== Exercise description ==
Within the data below, determine how many lines contain "badge" and supply only that figure.

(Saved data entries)
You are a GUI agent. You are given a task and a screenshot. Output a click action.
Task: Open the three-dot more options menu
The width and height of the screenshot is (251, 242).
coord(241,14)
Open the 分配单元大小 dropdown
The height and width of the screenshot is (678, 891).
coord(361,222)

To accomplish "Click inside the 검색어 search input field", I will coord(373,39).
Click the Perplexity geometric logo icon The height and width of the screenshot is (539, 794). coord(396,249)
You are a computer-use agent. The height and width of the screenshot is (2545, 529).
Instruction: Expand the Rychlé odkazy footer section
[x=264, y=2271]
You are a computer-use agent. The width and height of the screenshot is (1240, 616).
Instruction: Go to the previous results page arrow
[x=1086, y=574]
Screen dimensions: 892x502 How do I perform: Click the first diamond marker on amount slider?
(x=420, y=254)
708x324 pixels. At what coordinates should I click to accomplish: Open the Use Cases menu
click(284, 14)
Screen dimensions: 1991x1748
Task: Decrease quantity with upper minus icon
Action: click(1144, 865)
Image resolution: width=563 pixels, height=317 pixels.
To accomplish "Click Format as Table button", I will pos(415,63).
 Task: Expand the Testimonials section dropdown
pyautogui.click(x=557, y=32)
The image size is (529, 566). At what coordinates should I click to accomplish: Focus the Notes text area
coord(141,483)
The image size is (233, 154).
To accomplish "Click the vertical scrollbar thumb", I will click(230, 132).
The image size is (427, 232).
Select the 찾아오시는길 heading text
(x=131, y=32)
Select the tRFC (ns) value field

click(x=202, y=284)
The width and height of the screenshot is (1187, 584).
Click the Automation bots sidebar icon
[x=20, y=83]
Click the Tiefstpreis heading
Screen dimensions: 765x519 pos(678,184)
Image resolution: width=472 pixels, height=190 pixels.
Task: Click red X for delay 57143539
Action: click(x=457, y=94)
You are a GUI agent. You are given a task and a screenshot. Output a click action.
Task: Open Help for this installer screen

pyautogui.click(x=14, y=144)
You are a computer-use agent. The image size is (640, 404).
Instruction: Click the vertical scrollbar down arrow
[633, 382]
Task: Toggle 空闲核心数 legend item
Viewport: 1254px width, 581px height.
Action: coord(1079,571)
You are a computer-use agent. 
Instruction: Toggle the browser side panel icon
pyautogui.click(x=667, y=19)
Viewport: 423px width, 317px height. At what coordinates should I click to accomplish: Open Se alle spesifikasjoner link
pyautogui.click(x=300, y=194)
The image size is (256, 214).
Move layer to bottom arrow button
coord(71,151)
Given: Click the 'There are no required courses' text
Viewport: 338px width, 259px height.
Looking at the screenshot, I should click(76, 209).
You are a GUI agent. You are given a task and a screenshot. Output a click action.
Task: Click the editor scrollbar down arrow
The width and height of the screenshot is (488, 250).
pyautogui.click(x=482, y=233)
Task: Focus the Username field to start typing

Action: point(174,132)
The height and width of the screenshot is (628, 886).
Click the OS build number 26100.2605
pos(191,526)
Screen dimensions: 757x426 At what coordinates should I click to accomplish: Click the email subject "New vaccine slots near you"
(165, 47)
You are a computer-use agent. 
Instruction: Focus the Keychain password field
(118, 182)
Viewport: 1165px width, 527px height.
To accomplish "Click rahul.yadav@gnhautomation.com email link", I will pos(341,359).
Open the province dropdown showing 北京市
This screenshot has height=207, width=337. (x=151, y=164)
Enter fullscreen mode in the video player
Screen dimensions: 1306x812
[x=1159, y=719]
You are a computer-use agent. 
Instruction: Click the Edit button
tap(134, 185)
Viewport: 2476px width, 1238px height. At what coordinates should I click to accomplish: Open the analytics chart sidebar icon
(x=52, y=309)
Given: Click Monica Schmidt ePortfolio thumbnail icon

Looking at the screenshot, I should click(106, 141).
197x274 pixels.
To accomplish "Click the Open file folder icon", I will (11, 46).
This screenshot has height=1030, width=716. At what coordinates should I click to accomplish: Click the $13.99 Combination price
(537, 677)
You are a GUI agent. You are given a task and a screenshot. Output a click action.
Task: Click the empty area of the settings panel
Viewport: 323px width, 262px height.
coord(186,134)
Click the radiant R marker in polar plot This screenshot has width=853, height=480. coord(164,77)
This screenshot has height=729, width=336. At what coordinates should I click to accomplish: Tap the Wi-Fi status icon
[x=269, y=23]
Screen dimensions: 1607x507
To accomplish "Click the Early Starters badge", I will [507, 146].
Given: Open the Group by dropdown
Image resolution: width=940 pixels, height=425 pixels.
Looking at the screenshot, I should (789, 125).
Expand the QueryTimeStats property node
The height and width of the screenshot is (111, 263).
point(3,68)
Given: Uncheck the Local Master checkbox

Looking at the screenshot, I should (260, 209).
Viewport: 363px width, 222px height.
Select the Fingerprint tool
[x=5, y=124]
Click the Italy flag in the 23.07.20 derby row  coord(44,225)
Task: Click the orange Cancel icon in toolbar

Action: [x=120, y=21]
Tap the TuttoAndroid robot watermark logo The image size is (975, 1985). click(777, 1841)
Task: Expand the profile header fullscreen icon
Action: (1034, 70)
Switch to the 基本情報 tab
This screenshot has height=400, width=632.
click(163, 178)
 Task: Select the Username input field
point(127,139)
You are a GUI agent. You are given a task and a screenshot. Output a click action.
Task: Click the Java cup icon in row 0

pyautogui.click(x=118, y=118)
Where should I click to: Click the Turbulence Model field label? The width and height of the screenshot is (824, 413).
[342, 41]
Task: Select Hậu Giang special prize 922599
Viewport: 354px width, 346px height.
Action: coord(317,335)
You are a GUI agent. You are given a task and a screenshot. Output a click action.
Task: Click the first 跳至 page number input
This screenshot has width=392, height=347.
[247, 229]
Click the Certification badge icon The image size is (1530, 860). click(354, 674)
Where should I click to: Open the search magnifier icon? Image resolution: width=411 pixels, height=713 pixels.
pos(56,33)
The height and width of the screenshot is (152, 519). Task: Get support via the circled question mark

== Result for this exercise ==
2